You can see that here we have added in two variables, master and slave, which control where the variable is allocated to and who does the value writing. Try modifying these values, although be warned by changing them to large values will cause the creation of many processes who do nothing as the proc construct will create the preceding processes to honour the process ID; for instance if you specify the master to be 90, then processes 0 to 90 will be created to ensure that the process with ID 90 executes that specific block. The limitation here is that the value of these variables must be known at compile time, so it is fine to specify them in the code like this but that could not, for example, be the result of some user input or command line argument.
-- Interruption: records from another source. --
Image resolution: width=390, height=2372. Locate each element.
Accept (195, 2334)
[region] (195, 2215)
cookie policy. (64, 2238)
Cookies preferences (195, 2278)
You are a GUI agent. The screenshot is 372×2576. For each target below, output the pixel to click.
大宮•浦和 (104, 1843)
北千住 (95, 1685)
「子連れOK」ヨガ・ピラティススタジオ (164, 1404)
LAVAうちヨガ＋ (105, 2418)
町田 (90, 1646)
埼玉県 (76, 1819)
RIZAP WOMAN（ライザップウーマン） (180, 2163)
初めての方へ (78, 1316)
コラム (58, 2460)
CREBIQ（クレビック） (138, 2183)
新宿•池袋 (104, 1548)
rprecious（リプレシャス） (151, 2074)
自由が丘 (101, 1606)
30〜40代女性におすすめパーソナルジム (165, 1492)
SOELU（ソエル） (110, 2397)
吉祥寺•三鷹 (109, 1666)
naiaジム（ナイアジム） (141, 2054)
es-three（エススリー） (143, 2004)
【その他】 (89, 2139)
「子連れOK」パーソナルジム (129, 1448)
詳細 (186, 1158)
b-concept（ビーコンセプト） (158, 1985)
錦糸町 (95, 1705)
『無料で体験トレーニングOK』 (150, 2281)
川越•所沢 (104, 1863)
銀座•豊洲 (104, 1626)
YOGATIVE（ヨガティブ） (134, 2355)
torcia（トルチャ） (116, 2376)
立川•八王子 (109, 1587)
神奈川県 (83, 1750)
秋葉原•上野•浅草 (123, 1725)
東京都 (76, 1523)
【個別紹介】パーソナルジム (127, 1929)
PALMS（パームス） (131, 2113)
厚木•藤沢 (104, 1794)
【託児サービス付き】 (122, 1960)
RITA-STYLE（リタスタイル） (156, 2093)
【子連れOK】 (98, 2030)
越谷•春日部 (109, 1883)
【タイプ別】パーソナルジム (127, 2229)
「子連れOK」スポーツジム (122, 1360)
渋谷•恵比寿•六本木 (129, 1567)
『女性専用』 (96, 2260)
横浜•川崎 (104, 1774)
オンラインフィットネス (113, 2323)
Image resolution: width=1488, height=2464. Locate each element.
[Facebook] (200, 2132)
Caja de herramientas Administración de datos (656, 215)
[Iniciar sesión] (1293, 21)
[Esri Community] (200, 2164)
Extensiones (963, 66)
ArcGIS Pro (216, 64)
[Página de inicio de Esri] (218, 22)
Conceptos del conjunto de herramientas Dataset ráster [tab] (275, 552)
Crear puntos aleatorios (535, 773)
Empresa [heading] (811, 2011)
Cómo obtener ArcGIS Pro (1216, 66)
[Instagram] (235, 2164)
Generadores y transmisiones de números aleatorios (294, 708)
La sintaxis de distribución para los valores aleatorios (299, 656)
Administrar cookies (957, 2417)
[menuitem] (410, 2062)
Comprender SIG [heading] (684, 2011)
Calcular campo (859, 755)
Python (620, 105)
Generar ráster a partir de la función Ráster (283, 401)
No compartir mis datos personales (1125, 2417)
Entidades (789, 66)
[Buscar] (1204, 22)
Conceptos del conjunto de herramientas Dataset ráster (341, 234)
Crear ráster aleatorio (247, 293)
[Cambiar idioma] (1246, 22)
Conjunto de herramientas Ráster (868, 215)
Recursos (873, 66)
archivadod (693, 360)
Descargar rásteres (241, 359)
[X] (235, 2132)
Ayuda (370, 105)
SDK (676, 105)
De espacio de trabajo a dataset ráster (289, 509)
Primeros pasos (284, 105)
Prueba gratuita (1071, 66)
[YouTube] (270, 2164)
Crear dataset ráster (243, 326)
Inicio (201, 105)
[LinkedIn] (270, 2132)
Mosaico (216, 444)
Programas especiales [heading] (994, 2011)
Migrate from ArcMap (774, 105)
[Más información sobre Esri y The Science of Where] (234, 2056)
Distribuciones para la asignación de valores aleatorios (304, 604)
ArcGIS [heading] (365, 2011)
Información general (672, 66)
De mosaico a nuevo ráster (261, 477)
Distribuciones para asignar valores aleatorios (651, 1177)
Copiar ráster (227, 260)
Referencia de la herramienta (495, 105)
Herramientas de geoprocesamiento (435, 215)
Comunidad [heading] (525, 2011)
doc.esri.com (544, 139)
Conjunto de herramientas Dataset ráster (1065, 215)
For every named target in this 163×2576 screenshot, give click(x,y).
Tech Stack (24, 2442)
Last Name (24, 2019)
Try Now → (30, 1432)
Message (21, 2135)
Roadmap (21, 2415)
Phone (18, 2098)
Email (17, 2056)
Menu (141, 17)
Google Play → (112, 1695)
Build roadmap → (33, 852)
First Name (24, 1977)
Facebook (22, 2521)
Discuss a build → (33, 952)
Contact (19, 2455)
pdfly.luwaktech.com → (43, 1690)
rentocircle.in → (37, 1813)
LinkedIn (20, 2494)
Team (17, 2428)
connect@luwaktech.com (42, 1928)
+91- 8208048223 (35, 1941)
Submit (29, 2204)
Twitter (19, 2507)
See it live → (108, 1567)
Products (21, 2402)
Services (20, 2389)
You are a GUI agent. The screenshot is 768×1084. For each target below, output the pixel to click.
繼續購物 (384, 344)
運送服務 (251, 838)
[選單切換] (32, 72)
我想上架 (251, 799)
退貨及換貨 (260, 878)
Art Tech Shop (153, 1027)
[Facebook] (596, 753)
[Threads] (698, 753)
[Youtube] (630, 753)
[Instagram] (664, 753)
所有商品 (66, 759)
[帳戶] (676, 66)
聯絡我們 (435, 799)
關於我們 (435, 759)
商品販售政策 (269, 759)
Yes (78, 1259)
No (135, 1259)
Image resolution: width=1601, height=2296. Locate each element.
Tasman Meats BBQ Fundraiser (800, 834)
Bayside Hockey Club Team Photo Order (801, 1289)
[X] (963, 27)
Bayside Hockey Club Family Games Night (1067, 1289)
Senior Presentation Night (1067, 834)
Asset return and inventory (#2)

Also note how we have declared these variables to have global program scope by declaring them outside of the function. Of course we could just have easily placed them inside the main function but this was to illustrate that declaring variables is allowed in global scope outside of a function body.

Changing the type

As the Mesham code runs we can change the type of a variable by modifying the chain, this is illustrated in the following code:

function void main() {
   var a:Int;
   a:=23;
   a:a::const;
   a:=3;
};

Try to compile this - see an error at line 5? Don't worry, that was entirely expected - because we are typing variable a to be an Int (and all the defaults types that go with it), performing an assignment at line 3 which goes ahead fine but then at line 4 we are modifying the type of a via the set type operator : to be the current type of a chained with the const type which forces the variable to be read only. Hence the assignment at line 5 fails because the type of variable a has the const type in the chain. By removing this assignment or the type modification at line 4 the code will compile fine.

Modifying types in this form can be very powerful but there are some points to bear in mind. Firstly it is not possible to modify the allocated type or its contents as we are changing the behaviour of a variable but not if and where it is allocated in memory, doing so will result in an error. Secondly, modifying a type will bind this modification to the local scope and once we leave this scope then the type shall be reverted back to what it was before.

function void main() {
   var a:Int;
   a:=23;
   a::const:=3;
};

It is also possible to modify the type chain of a variable just for a specific assignment or expression. The code above will also fail to compile because the programmer has specified that just for the assignment at line 4, to append the const type to the end of the type chain of variable a. If you remove this type modification then the code is perfectly legal and will compile and execute fine.